----- Excerpt provided

6. Conclusion―Further Research

The results of our study concern a representative sample of operating room department employees. However, they should be carefully interpreted. Although our findings are in line and reaffirm a respectable number of studies worldwide we note that there are also several studies with contradicting outcomes.

We investigated the level of emotional intelligence and the way employees experience occupational stress in the operating room independently and in relation to each other. Our findings results indicate that there is a moderate negative correlation between occupational stress and emotional intelligence.

Further, we examine whether gender differences are likely to affect the level of emotional intelligence and the experience of occupational stress. We found that there is no significant difference among men and women in the level of emotional intelligence in the working environment, but also that there is no significant difference in the way the two genders experience occupational stress. Without doubt, in our study, emotional intelligence cannot be used to differentiate between the two genders. However, considering the controversy of findings in other studies, further research about emotional intelligence for both men and women is necessary, especially for this occupational environment.

----------

• Work item A:
List each statistical result that the conclusion reports about emotional intelligence and occupational stress.
• Work item B:
According to the conclusion, which group does the study's sample represent?
The listing that comes next has no connection to the conclusion.

----- Data extracts

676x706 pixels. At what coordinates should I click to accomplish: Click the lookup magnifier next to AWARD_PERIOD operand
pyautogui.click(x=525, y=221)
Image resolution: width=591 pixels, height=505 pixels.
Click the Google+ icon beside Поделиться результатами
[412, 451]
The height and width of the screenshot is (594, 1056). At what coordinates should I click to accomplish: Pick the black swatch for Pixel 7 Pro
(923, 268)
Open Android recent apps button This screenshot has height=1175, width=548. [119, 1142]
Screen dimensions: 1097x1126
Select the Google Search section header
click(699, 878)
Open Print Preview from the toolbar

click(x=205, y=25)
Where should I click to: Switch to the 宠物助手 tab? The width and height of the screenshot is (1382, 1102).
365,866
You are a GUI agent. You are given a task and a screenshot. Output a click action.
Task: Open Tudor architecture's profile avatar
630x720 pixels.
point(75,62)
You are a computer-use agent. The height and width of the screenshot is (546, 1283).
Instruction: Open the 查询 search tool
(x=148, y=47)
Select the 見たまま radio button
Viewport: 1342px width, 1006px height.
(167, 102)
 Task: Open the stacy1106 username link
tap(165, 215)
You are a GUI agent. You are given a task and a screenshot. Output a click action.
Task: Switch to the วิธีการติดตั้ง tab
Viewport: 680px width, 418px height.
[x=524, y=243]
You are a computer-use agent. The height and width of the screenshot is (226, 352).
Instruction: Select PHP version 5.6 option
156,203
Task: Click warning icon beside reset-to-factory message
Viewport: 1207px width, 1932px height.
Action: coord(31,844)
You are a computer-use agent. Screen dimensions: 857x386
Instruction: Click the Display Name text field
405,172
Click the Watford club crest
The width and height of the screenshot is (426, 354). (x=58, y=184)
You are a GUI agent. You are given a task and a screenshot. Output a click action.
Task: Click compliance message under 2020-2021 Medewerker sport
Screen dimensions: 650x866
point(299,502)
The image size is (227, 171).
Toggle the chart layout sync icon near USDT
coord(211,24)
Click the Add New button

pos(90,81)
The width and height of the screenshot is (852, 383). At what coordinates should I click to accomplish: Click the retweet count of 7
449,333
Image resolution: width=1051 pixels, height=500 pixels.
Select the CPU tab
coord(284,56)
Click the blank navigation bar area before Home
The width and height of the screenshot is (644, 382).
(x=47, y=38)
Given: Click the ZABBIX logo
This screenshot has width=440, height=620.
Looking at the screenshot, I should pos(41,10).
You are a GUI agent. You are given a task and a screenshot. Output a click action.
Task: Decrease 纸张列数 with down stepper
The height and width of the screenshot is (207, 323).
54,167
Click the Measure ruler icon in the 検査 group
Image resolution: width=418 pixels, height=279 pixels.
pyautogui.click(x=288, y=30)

----------

• Output A:
- There is a moderate negative correlation between occupational stress and emotional intelligence.
- There is no significant difference between men and women in the level of emotional intelligence in the working environment.
- There is no significant difference in the way men and women experience occupational stress.

• Output B:
Operating room department employees.